**Task goal**
Exactly and only the lines from the one with "Open the News dropdown menu" through the last line of the records need to be set down; please skip the pictures.

**Records to use**
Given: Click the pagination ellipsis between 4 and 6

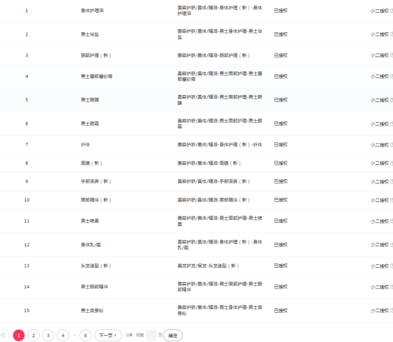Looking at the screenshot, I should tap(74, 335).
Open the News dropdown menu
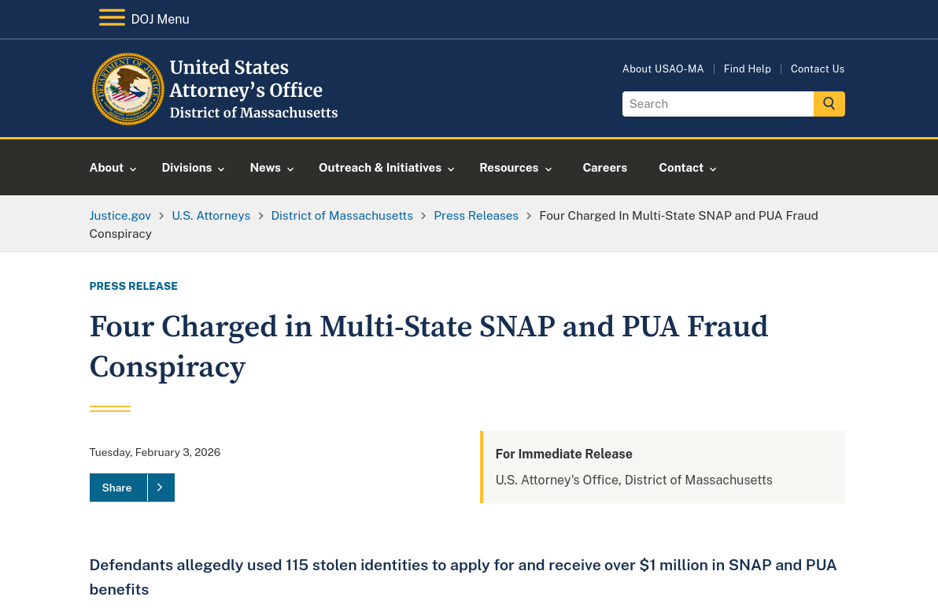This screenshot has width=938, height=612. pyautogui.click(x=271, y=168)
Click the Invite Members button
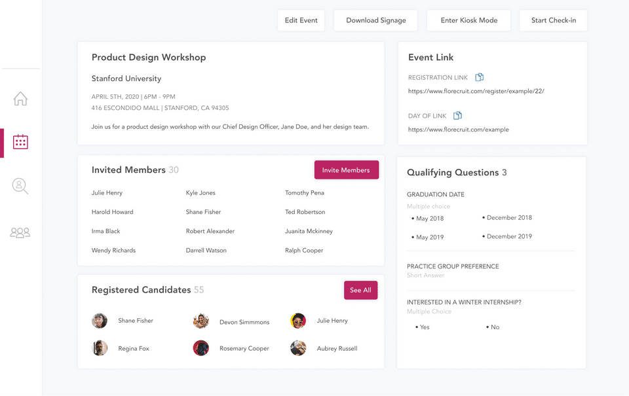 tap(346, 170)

**Answer**
Open the News dropdown menu
This screenshot has width=938, height=612. pyautogui.click(x=271, y=168)
Click the Invite Members button
 tap(346, 170)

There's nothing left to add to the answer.